## EXERCISE
Read through the listing, and wherever a line holds the word "will", return it.

'''

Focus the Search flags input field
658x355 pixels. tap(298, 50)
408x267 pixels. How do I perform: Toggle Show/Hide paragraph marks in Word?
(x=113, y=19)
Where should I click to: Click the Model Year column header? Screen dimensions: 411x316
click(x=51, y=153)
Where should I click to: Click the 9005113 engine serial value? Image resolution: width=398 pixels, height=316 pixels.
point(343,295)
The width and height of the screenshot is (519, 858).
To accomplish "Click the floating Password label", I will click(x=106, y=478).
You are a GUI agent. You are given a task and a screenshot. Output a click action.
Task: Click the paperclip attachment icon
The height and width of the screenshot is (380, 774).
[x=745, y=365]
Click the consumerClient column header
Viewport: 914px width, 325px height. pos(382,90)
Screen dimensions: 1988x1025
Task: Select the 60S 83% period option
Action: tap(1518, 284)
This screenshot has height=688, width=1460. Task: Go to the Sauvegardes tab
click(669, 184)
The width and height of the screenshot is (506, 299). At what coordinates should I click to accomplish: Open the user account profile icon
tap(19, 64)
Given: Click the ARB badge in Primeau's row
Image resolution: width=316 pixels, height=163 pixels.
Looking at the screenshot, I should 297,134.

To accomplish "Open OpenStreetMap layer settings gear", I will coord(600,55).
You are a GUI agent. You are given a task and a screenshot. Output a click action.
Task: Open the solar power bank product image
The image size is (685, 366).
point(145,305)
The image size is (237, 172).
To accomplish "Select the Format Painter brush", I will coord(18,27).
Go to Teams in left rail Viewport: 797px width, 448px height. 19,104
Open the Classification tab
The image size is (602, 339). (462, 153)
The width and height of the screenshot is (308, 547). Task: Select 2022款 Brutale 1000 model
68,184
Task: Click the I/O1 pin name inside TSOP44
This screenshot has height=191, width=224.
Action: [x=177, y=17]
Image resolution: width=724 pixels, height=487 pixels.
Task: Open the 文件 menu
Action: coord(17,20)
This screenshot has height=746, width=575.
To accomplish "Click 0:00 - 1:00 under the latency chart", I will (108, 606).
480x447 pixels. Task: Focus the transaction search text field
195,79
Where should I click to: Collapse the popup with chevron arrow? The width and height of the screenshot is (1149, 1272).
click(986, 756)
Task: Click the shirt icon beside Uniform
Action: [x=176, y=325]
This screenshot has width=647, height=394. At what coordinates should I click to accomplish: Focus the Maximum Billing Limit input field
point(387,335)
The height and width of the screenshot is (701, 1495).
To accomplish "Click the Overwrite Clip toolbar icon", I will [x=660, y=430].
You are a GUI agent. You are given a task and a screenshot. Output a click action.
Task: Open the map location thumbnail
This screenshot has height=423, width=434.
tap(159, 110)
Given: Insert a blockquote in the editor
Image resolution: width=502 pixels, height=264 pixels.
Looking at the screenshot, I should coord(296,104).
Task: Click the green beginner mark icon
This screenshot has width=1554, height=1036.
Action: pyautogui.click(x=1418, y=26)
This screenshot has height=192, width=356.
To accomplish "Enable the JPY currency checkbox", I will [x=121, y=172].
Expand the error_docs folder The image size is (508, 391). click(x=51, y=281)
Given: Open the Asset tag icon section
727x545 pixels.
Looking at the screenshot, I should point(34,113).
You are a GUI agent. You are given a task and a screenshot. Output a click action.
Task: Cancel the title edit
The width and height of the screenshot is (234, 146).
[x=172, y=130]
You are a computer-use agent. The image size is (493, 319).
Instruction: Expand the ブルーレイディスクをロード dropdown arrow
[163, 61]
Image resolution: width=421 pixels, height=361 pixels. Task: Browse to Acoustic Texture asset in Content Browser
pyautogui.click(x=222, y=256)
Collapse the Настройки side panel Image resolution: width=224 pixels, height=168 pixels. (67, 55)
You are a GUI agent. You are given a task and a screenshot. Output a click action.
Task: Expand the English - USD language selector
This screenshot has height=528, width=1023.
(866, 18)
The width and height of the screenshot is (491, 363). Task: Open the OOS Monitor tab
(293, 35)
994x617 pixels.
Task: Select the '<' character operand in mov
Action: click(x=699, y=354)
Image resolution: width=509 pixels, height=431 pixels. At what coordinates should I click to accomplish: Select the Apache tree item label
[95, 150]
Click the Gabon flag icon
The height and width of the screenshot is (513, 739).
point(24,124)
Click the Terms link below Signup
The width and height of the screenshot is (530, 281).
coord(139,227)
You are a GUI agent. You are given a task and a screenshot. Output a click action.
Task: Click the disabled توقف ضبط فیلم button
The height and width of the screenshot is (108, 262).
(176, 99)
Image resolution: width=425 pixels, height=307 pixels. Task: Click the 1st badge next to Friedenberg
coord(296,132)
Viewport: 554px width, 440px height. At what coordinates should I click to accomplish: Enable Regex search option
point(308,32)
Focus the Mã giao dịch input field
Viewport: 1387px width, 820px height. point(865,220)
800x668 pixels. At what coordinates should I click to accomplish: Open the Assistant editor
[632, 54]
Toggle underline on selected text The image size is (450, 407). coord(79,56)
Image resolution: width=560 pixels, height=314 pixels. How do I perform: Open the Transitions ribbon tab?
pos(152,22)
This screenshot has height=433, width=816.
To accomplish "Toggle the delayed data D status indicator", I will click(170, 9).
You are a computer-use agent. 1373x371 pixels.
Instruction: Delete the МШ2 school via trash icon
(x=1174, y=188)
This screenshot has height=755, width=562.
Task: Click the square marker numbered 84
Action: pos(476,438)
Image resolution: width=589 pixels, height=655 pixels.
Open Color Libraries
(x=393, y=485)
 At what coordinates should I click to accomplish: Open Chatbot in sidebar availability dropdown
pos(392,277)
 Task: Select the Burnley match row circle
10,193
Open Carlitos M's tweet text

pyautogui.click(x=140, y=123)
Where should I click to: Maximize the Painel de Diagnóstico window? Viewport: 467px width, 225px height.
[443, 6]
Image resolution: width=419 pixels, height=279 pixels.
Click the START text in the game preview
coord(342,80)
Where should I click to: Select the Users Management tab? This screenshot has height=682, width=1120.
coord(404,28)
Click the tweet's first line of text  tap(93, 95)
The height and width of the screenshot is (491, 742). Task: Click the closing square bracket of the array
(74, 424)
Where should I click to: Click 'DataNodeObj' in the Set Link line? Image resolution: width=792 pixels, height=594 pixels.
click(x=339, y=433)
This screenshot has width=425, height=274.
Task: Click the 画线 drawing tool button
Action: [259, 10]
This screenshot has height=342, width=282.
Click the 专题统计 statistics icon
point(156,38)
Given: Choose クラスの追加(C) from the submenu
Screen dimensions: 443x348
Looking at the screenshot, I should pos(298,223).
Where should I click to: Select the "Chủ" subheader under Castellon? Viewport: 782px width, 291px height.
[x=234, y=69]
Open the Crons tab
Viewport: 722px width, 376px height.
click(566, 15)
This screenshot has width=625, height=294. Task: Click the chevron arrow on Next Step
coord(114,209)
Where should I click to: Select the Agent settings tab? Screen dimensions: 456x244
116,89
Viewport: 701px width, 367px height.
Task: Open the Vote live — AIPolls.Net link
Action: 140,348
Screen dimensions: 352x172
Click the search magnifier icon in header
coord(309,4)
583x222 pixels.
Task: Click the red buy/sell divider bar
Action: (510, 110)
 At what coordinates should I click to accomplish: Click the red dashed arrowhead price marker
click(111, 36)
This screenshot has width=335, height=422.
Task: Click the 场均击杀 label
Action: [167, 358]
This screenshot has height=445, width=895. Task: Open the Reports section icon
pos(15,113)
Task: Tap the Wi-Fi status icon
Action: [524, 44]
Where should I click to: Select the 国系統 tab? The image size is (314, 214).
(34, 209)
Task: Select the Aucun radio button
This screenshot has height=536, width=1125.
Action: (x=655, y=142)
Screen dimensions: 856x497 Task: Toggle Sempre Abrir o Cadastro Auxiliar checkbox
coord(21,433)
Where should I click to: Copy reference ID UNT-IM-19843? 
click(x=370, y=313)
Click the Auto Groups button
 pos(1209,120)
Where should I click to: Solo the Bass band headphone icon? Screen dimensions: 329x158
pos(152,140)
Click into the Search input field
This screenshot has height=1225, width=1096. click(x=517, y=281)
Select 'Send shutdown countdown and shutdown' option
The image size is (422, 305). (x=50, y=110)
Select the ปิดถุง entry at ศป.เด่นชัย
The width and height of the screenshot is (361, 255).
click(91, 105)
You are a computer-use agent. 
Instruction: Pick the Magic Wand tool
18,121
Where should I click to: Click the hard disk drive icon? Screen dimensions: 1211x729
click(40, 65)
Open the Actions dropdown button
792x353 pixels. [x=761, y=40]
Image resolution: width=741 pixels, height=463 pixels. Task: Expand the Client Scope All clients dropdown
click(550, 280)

'''

## ANSWER SPACE
To accomplish "Click the floating Password label", I will click(x=106, y=478).
To accomplish "Open OpenStreetMap layer settings gear", I will coord(600,55).
To accomplish "Select the Format Painter brush", I will coord(18,27).
To accomplish "Click 0:00 - 1:00 under the latency chart", I will (108, 606).
To accomplish "Click the Overwrite Clip toolbar icon", I will [x=660, y=430].
To accomplish "Enable the JPY currency checkbox", I will [x=121, y=172].
To accomplish "Toggle the delayed data D status indicator", I will click(170, 9).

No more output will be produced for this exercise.